EXERCISE AIM: The response must consist of each line in the listing that has the word "computer" in it.
*** AVAILABLE DATA Section Begins ***
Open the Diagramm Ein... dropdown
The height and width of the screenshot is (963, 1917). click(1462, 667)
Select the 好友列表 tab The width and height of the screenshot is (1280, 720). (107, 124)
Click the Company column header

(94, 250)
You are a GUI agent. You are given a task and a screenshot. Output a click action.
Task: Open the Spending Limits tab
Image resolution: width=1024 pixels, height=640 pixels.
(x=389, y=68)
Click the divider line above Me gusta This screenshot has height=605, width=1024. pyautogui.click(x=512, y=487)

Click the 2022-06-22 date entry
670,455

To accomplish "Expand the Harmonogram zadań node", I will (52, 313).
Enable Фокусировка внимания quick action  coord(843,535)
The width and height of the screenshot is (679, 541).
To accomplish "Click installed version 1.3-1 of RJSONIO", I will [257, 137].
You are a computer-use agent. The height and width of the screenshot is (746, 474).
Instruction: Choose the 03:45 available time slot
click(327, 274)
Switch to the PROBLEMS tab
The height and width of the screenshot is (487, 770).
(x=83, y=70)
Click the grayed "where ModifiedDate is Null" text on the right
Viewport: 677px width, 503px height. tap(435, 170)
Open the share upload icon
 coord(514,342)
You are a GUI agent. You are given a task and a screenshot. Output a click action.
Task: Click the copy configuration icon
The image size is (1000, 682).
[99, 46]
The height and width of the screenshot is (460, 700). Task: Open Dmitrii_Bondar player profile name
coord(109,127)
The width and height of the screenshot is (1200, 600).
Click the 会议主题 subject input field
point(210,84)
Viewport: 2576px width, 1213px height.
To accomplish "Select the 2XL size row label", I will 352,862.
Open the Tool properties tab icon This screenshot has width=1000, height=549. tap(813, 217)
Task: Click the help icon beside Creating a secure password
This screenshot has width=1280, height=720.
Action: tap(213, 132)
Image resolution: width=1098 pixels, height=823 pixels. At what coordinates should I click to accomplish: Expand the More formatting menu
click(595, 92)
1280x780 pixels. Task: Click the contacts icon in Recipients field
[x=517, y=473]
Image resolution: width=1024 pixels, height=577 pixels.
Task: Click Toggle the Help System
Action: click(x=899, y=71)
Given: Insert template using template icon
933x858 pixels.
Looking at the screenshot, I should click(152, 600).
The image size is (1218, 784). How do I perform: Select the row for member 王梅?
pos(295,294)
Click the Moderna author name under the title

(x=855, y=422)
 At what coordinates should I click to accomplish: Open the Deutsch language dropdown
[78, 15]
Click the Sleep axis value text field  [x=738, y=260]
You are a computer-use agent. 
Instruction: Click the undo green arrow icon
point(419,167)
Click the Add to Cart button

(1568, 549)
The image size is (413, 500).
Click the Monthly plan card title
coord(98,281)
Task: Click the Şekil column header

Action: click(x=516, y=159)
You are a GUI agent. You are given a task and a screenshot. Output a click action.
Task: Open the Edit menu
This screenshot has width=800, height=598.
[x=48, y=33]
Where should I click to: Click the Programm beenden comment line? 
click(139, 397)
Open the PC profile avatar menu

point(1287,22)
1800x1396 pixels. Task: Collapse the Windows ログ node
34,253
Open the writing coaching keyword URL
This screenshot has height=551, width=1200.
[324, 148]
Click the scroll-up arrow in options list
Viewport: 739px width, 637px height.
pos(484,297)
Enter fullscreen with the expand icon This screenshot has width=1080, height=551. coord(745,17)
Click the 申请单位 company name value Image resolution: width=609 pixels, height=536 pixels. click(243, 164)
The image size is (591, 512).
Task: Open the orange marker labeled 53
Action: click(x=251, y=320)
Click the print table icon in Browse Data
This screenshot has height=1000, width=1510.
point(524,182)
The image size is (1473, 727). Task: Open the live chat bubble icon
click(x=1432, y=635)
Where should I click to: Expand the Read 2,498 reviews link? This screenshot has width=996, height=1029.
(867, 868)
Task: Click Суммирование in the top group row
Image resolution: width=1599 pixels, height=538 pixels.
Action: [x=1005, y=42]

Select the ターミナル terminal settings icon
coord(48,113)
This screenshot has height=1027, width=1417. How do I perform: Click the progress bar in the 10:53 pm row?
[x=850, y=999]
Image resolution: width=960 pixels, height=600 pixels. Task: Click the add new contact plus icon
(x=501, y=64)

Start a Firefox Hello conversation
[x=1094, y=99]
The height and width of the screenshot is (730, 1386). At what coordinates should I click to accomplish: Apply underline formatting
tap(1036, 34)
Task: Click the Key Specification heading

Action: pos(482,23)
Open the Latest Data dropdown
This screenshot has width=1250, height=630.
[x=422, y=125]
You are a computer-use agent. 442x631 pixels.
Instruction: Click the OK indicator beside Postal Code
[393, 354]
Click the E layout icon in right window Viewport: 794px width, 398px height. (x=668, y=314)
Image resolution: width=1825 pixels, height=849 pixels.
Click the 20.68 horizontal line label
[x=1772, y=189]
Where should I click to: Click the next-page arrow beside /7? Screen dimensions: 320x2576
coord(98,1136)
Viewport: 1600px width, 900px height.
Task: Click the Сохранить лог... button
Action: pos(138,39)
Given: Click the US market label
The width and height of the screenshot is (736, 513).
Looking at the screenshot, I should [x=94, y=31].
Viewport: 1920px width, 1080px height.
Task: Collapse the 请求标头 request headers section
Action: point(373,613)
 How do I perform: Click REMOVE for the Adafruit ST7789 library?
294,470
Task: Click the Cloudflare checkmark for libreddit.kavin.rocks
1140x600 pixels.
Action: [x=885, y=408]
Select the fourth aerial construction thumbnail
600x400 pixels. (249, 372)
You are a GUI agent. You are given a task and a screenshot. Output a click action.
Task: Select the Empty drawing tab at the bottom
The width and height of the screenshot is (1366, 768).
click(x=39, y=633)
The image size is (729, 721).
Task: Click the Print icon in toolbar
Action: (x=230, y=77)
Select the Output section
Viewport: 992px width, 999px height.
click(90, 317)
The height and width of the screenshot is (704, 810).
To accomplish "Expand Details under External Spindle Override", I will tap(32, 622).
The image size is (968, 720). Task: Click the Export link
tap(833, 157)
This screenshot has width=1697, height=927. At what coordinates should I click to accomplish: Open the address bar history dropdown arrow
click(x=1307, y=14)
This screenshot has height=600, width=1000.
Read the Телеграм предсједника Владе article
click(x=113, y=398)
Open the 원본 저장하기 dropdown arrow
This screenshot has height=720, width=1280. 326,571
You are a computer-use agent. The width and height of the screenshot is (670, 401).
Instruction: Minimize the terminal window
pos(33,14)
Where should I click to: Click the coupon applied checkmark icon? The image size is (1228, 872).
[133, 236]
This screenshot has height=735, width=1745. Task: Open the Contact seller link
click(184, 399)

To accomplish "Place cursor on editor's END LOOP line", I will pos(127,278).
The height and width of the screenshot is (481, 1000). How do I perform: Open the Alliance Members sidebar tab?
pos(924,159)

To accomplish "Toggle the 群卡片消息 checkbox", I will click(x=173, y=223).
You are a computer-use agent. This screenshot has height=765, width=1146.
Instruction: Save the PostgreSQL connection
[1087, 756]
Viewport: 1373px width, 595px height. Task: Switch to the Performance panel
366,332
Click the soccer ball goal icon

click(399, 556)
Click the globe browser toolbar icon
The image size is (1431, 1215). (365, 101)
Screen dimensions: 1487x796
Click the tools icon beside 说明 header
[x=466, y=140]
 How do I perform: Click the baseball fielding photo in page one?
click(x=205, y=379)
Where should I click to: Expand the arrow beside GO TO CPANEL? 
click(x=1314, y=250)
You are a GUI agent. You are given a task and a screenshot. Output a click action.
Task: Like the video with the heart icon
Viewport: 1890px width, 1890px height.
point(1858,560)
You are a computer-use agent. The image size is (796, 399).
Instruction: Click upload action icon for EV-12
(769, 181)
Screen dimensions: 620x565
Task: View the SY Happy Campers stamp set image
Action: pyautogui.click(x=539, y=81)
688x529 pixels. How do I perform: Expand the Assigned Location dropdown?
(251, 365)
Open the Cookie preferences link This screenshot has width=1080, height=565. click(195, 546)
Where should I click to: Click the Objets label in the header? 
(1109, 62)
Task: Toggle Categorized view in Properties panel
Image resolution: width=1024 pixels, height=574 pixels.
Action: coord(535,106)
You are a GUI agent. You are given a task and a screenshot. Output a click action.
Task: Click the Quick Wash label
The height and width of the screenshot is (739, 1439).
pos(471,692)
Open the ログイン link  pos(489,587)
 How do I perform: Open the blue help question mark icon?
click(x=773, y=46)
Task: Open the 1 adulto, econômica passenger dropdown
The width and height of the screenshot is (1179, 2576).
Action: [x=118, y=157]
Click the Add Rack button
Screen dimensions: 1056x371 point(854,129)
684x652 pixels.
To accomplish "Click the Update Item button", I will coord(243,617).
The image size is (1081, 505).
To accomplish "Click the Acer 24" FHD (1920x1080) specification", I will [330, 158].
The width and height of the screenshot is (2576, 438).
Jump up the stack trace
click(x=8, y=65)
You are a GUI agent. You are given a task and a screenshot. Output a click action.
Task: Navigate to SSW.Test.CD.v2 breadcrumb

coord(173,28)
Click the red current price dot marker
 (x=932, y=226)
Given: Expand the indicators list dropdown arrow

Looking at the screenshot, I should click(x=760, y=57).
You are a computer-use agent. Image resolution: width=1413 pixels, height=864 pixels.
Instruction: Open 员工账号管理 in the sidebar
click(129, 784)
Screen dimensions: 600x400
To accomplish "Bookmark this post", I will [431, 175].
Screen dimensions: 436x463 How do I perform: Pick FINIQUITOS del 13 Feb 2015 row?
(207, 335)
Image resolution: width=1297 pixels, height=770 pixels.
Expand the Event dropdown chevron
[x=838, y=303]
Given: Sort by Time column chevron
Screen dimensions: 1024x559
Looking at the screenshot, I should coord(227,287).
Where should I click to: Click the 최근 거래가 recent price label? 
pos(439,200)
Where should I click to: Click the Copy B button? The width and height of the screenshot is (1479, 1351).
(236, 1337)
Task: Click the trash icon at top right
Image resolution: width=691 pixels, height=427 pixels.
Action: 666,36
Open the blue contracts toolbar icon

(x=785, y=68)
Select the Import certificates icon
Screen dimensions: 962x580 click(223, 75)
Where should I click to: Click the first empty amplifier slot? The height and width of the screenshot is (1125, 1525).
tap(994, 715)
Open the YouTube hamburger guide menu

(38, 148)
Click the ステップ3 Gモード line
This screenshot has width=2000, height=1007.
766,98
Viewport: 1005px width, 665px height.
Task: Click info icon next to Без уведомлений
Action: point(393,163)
*** AVAILABLE DATA Section Ends ***
REPLY TO THE EXERCISE:
You are a computer-use agent. The height and width of the screenshot is (746, 474).
You are a computer-use agent. 
You are a computer-use agent. 442x631 pixels.
You are a computer-use agent. The width and height of the screenshot is (670, 401).
You are a computer-use agent. This screenshot has height=765, width=1146.
You are a computer-use agent. The image size is (796, 399).
You are a computer-use agent. Image resolution: width=1413 pixels, height=864 pixels.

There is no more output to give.